Records from a data collection:
※ ※ ※

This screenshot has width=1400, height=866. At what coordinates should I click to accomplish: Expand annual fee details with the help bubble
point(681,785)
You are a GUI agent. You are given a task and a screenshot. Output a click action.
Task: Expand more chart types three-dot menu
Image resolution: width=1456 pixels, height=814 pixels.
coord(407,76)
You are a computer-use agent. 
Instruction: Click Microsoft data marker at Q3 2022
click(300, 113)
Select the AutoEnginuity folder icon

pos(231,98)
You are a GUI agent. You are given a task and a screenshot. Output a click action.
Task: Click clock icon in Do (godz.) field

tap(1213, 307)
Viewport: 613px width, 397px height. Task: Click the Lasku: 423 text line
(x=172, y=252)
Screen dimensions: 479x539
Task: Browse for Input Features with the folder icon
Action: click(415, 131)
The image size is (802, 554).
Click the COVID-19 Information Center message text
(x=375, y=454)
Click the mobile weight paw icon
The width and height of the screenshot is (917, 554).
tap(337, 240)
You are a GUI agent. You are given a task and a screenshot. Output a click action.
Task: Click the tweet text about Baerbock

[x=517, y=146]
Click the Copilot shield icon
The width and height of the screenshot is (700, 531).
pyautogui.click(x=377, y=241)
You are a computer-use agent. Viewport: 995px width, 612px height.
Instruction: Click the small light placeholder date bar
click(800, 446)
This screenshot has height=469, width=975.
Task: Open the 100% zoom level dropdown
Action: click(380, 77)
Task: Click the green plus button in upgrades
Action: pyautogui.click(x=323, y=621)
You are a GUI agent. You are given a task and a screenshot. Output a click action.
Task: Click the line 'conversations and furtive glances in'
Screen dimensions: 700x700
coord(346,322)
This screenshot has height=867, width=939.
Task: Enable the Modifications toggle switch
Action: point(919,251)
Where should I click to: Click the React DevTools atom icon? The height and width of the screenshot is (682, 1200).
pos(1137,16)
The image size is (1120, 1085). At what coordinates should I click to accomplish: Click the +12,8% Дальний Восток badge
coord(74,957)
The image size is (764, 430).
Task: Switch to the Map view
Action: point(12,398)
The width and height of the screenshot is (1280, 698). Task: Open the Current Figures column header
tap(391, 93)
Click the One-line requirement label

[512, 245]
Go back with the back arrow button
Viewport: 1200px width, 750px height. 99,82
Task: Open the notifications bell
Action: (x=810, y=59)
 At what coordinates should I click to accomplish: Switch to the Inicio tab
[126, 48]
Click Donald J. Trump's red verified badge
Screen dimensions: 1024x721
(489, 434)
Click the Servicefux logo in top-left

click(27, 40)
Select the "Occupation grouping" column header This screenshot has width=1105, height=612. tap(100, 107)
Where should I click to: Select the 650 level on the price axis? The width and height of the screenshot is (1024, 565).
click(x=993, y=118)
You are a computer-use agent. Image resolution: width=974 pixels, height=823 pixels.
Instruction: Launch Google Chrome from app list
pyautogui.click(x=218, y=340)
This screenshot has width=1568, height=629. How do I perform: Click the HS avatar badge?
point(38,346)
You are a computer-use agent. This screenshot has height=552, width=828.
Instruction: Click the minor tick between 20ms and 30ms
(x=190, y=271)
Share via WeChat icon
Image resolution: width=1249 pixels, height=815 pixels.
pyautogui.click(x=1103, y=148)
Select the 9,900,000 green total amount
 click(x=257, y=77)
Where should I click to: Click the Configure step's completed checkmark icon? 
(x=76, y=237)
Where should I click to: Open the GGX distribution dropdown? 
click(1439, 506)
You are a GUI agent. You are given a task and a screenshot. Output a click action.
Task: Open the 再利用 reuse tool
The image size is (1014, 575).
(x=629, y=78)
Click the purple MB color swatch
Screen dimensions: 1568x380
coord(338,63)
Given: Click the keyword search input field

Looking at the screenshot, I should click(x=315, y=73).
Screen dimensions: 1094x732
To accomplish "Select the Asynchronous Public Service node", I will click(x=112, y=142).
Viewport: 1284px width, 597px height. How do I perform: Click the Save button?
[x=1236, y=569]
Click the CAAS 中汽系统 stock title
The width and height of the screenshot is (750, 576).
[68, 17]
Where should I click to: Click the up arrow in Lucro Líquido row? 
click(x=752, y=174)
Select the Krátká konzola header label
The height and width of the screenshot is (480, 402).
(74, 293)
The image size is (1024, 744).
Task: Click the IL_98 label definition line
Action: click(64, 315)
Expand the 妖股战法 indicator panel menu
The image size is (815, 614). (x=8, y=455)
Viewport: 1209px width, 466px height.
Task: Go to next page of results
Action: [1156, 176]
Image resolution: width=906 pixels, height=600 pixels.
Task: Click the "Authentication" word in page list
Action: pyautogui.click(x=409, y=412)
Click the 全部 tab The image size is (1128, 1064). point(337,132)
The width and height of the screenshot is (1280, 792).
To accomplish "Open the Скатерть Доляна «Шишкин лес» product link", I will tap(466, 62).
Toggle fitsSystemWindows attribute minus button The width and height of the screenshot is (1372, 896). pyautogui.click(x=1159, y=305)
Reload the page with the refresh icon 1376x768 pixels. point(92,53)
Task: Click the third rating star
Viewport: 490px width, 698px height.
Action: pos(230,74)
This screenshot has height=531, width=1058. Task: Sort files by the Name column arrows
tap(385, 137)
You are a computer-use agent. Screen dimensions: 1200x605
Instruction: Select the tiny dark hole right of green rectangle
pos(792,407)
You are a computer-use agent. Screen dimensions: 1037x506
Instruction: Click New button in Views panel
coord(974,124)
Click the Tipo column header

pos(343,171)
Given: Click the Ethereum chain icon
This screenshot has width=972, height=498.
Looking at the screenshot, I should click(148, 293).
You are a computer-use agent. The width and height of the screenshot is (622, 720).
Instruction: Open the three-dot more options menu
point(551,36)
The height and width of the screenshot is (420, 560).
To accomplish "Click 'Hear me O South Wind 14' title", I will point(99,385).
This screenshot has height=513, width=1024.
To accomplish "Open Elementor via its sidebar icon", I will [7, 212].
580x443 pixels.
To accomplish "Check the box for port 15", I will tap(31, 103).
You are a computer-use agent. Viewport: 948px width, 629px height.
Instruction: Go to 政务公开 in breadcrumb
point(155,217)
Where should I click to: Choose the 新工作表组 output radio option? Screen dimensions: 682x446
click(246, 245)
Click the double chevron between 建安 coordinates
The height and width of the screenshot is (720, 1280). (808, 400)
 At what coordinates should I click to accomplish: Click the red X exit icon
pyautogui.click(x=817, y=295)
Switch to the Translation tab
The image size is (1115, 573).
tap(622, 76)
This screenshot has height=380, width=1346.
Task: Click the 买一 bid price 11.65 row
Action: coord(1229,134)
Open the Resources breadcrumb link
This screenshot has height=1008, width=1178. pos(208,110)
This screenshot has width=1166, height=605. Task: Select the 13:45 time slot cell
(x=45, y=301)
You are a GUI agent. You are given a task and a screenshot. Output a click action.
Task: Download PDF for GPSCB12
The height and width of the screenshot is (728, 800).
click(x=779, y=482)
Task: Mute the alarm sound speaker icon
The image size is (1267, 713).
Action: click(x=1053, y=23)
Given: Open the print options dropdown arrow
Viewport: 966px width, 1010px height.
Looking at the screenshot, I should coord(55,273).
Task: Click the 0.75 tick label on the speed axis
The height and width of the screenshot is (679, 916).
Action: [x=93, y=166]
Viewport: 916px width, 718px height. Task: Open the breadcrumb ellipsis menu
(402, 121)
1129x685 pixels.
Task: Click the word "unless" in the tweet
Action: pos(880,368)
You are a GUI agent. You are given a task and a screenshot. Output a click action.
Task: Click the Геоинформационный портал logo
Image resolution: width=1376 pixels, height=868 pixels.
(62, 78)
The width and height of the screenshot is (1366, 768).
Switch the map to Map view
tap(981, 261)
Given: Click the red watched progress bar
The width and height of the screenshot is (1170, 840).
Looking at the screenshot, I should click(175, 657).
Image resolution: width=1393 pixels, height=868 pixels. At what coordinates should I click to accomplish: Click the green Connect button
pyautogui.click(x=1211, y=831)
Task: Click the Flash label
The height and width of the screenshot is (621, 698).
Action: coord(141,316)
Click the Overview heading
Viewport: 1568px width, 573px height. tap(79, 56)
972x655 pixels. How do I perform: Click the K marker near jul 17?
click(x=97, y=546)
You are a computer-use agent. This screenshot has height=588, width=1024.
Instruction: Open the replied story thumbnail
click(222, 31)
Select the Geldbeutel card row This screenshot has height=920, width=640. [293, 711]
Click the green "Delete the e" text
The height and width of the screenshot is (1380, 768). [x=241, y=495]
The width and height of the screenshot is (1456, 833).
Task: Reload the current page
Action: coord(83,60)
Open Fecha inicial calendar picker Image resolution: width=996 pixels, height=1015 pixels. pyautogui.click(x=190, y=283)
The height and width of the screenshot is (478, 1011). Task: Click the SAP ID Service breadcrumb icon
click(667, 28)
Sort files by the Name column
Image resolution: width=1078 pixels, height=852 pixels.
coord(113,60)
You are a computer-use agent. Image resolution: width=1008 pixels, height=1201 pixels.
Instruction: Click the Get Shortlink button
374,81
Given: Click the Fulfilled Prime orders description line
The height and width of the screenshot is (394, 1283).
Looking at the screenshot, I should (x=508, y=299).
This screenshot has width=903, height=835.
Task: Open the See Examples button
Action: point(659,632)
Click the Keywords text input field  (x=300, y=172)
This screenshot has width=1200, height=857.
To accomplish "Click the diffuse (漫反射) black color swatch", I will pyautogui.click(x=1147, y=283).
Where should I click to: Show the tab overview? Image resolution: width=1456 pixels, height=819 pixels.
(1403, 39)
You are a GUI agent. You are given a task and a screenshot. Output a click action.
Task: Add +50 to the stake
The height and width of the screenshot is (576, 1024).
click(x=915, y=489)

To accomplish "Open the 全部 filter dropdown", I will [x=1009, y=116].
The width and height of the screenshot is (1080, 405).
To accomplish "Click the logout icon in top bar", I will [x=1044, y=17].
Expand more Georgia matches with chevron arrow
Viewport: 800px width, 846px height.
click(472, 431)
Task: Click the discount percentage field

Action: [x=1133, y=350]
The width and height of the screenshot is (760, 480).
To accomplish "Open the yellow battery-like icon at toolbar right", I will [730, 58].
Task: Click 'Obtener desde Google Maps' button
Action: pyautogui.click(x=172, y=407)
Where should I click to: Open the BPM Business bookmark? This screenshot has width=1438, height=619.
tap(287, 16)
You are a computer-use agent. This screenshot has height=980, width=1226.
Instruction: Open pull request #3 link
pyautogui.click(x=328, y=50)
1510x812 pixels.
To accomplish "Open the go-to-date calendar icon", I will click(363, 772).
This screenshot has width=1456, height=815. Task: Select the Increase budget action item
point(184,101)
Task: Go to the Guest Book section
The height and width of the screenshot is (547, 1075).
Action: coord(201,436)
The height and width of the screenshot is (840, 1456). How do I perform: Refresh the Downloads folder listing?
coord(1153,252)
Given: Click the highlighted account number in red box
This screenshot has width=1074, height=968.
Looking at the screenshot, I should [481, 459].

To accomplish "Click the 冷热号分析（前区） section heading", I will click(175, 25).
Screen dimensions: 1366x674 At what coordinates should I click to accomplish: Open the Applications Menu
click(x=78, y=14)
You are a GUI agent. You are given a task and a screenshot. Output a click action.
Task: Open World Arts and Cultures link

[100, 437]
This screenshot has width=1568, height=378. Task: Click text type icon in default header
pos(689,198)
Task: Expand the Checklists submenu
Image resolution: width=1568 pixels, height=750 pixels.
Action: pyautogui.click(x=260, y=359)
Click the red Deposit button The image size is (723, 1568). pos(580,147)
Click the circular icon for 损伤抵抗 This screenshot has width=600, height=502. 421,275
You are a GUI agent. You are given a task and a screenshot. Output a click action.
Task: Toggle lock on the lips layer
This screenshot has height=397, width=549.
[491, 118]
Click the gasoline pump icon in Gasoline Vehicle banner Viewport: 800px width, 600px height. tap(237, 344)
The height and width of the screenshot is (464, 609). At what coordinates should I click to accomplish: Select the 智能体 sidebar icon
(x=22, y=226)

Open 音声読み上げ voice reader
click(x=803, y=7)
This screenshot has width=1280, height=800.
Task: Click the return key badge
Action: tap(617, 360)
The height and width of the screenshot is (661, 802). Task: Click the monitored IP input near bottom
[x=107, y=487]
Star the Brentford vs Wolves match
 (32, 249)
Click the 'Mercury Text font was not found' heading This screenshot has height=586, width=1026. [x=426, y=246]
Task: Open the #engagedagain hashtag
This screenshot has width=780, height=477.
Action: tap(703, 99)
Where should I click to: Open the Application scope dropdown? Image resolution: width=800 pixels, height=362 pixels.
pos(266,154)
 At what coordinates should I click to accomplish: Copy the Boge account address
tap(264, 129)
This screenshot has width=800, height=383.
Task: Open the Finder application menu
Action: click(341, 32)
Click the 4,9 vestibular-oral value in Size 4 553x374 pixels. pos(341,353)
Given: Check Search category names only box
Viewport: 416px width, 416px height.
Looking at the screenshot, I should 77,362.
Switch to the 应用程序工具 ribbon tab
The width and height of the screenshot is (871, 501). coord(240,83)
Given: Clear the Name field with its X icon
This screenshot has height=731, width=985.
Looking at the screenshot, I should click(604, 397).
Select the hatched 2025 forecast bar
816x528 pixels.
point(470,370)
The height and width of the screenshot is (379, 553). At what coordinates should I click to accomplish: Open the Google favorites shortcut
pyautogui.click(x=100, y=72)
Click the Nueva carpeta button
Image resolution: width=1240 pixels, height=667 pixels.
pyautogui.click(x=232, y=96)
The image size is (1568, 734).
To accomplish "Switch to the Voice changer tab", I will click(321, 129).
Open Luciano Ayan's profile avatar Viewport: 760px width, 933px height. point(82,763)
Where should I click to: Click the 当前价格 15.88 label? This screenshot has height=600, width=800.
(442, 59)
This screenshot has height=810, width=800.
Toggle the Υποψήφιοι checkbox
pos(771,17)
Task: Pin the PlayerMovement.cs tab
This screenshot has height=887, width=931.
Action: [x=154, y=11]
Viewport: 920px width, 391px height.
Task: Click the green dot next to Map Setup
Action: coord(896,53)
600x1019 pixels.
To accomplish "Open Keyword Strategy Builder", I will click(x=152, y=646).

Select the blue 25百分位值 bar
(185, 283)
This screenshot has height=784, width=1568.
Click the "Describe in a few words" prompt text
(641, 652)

※ ※ ※

→ PROMPT
From the entries above, give again exactly the lines running from the line with "You are a computer-use agent. Screen dimensions: 1200x605" to the line with "Given: Click the Ethereum chain icon"; include both of those lines.

→ YOUR RESPONSE
You are a computer-use agent. Screen dimensions: 1200x605
Instruction: Select the tiny dark hole right of green rectangle
pos(792,407)
You are a computer-use agent. Screen dimensions: 1037x506
Instruction: Click New button in Views panel
coord(974,124)
Click the Tipo column header

pos(343,171)
Given: Click the Ethereum chain icon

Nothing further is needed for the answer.